The title of the post you’re reading is “What Is SEO and How Do You Do SEO?” — right? Well, even that title is an SEO technique: guessing what people will search for and crafting your title around it. I also linked the title to itself; that’s part of SEO too, even though linking a title to itself in the same article doesn’t mean much. I showed it as an intro example. By now I think you’ve got the gist. Let’s look at what real SEO is.
SEO stands for “Search Engine Optimization.” In my own translation: optimizing your site with words Google likes so that you become integrated with search, i.e., your site answers searches. Instead of explaining SEO in depth, let me cover what you should do on your site to handle SEO.
First, you have to think ahead about what people might like and what’s going to be a hit.

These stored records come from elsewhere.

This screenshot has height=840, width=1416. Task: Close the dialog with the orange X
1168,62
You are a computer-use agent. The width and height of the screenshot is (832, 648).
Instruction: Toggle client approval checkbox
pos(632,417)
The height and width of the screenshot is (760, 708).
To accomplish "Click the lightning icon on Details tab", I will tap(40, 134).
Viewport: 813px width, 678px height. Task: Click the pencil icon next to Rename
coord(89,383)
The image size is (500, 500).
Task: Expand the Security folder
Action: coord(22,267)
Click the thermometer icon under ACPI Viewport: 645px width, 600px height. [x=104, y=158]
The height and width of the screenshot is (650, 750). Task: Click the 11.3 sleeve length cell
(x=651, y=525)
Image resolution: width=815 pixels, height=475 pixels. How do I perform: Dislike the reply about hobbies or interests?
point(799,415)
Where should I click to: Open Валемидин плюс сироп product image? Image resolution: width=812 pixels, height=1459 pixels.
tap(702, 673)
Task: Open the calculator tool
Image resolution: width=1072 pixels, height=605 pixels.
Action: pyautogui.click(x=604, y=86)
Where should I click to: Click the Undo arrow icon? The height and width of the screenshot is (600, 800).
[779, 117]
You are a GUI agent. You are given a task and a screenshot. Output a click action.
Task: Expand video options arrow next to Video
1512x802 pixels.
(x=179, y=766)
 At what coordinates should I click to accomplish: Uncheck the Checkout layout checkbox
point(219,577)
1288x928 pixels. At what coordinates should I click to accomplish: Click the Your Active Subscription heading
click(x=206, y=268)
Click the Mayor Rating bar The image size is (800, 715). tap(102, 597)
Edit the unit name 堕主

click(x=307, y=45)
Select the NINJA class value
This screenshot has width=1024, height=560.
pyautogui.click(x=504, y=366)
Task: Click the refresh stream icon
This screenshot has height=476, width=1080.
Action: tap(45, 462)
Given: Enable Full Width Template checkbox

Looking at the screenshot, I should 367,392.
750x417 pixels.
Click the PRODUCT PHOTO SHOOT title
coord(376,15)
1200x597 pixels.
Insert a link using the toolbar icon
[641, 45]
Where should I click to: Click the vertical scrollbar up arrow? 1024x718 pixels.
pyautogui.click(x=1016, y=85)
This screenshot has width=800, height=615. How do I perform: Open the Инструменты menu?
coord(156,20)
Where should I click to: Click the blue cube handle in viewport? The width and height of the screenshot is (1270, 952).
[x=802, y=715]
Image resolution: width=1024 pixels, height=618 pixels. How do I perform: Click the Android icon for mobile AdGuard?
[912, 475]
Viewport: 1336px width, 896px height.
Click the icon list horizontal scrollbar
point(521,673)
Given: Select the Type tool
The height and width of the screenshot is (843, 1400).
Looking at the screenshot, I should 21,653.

On top of that, think about how people use search engines — more precisely, what words they search and how — and tune your site’s vocabulary to that. For me, SEO is mostly a word game plus a connections game. For example: say Windows 9 just dropped and Microsoft published a download link, and you want to share this on your site. If you title it “Download Microsoft’s New Operating System,” you’ve lost your visitors from the start. Everyone is going to literally search Google for “Windows 9, Windows 9 Download, Full Windows 9 Download, Full Windows 9 Download, Windows 9 Requirements.” Titles like those will jump to the top of search and the trending searches. You need to think “which title is going to be a hit for this thing about to drop?” People don’t like confusing titles, like “Take a Step Into the World of Innovation With Microsoft Windows 9 — Download Windows 9!” — 70% won’t read to the end. But “Windows 9 Full Download” instantly catches attention. Both simple and clean.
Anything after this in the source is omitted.